“Things are calmer than they were,” said Mr Ramsden. But “the pattern of previous financial crises that I’ve been involved in is the way things mushroom, and other things happen”.
Mr Bailey said markets were “trying to find points of weakness at the moment”.
“There are moves in markets to test out firms. I would not want to say in my estimation that those are based on identified weaknesses, more than testing out,” he told a Treasury Select Committee hearing on the HSBC purchase of SVB’s British subsidiary.
He said the markets were “in a different place” than 2007-08; “But we have to be very vigilant. … We are in a period of heightened, frankly, tension and alertness.”
Mr Bailey pushed back against MPs’ suggestions that the rapid increase in official interest rates — in a little over a year, the BoE’s benchmark has risen 11 consecutive times and more than 4 percentage points — had played a part in stressing the banking system.
“We’ve seen some evidence of some tightening of credit conditions, but we do not see a critical development in that respect. … We think that the banking system has ample capacity to lend, to support credit,” he said.
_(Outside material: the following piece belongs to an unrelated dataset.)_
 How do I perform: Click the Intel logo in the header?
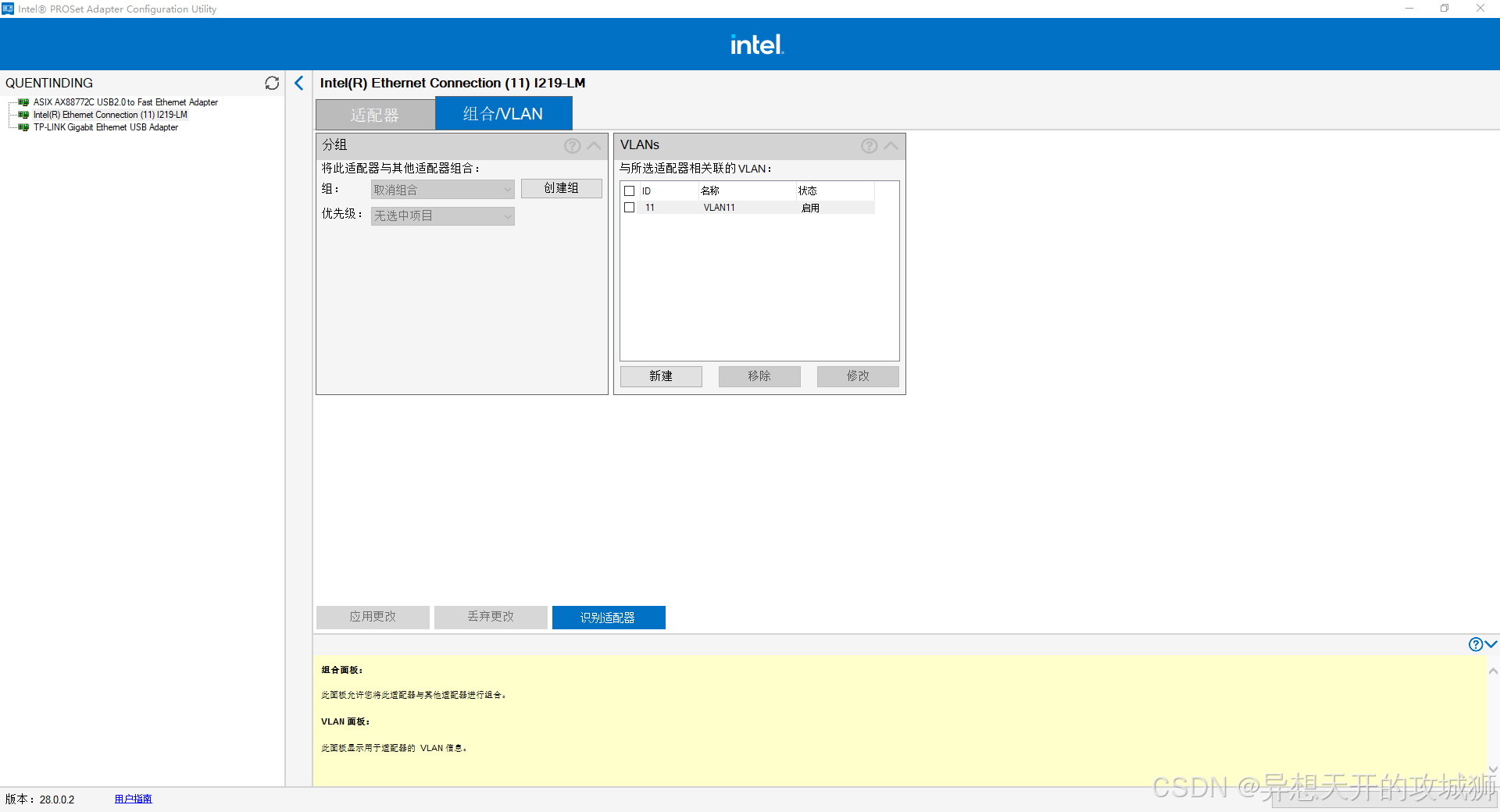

“Because we judge the UK banking system to be stable, safe and sound, the monetary policy committee was able to conclude that we did not have to, if you like, aim off monetary policy because of the stability of the financial system.”
Moral hazard
Mr Bailey also politely queried some of the actions taken by the Swiss and US regulators to stem the crisis.
He said he would not take issue with US decisions made in the heat of a banking meltdown. But there was a worry that market participants might assume there was now an implicit guarantee that banks would not be allowed to fail – creating so-called “moral hazard”.
“This is not a state of affairs that should be the norm, that all deposits are guaranteed,” Mr Bailey said.
After the initial rescue decisions were taken, “the question is how you work the system out … what’s the steady state going forward?”
He said the Swiss authorities’ decision to wipe out holders of Credit Suisse Additional Tier 1 (AT1) bonds ahead of equity holders was in keeping with the bond contracts, but the BoE would not take that approach.
“In any resolution, we would always abide by the creditor hierarchy, because that is a cardinal principle,” he said.
The BoE had discouraged AT1 bonds that sat below equity in the pecking order, instead telling banks to structure hybrid bonds so that the paper converted to equity.
Fast-moving crisis
Sam Wood, the head of Britain’s Prudential Regulation Authority and a deputy BoE governor, told MPs that the SVB-Credit Suisse crisis had involved some unique features.
In particular, his team had been struck by the speed at which depositors could pull their money out, and the speed with which news was travelling through social media, including via private messaging groups.
In the SVB case, another salient feature had been “the concentrated nature of the deposit base”.
“We’re going to have to have a look at all of that,” he said.
He also flagged that central banks globally would be considering whether they needed to adjust the rule requiring banks to hold one month’s worth of liquidity – known as the liquidity coverage ratio.
Mr Bailey said Credit Suisse’s collapse was “a rather institution-specific story about long-run issues in the institution”, and noted it was “probably the fastest passage from health to death since Barings” in 1995.